Lors de leur conférence stratégique du 24 janvier, Jean-Luc Buchalet et Pierre Sabatier, les cofondateurs de PrimeView, cabinet indépendant de recherche économique et financière, ont soufflé le froid et le chaud. Le premier a décrit un monde apocalyptique. Le second a précisé que la période était favorable aux actifs risqués et, en particulier, aux actions européennes.
« En 2007, la dette mondiale pesait 35.000 milliards de dollars et représentait 63 % du PIB. En 2012, elle portait sur 58.200 milliards de dollars et correspondait à 82 % du PIB, fait observer Jean-Luc Buchalet. La stagnation, voire le recul de la production industrielle au cours de la dernière décennie explique la hausse de l’endettement public dans les pays développés. Dans les pays ayant accepté la purge budgétaire, l’effondrement de la demande intérieure, qui donne l’impression que les comptes courants se rétablissent, n’en devient que plus prononcé. La spirale déflationniste s’installe en Europe. La consommation des ménages, poursuit-il, contribue au PIB à hauteur de 60 %. Si les ménages ne consomment pas, vous n’aurez pas de croissance. Sans perspectives, les entreprises investissent d’autant moins que la rigueur budgétaire est violente. »

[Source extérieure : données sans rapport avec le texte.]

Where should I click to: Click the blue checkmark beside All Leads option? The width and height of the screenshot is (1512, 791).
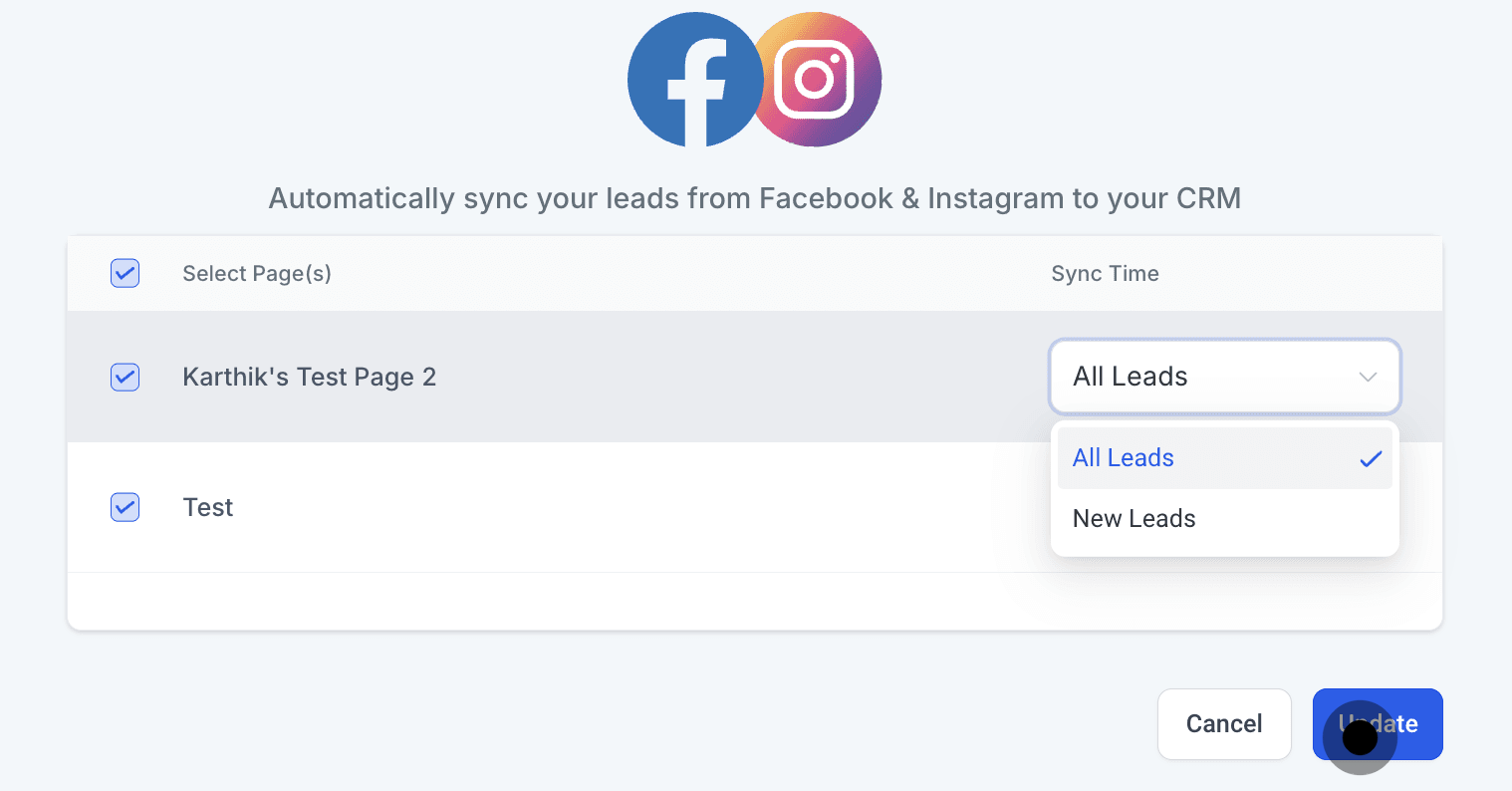click(x=1371, y=459)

S’ils sont ciselés, les propos n’en sont pas moins peu encourageants : « Tout resserrement budgétaire provoque la récession. Moins il y a de croissance, moins il y a de recettes fiscales et plus les autorités serrent les boulons ! » Un tel système fait exploser le marché de l’emploi, sans que l’on voie une issue à horizon rapproché. Sans doute conviendrait-il de s’inspirer du modèle américain. Par exemple, les Etats-Unis n’hésitent pas à recourir à la planche à billets. Jean-Luc Buchalet n’y va pas par quatre chemins : « Il faudrait dévaluer massivement l’euro. » Pour cela, trois voies peuvent être explorées : intervenir sur le marché des changes, ce qui coûterait extrêmement cher ; abaisser les taux d’intérêt, qui sont déjà très bas ; créer plus de monnaie que ne se crée de richesse.
Soulagement
« Nous avons longtemps marché au bord du précipice, en croyant que l’on allait finir par y sauter, déclare pour sa part Pierre Sabatier. Et puis Mario Draghi, le président de la Banque centrale européenne, a sauvé l’euro, grâce à son discours du 26 juillet dernier. » Les investisseurs ont été soulagés et repris confiance. Il est vrai que les effets de base, en partant d’une situation très dégradée, militaient pour une reprise. L’amélioration des conditions financières en Europe a également joué un rôle moteur dans la hausse des cours des actions. Enfin, un contexte avec un peu plus de croissance anticipée et peu d’inflation est, en général, favorable aux actions. « Toutes les banques centrales, remarque Pierre Sabatier, y compris la BCE et la Banque centrale du Japon, suivent désormais la même ligne : inonder le marché et l’économie de liquidités pour favoriser la reflation et faciliter les réformes. Si cela a toujours bien du mal à fonctionner pour l’économie réelle, les actifs financiers en profitent à plein. Quelle classe d’actifs, s’interroge-t-il, profitera le plus de cet afflux de liquidités au premier semestre ? Probablement les actions, du fait d’un marché obligataire indéniablement en surchauffe, quel que soit le risque associé. » Une progression de 20 % à moyen terme n’aurait alors rien d’absurde, même s’il faut ultérieurement s’attendre à une consolidation de quelques points de pourcentage.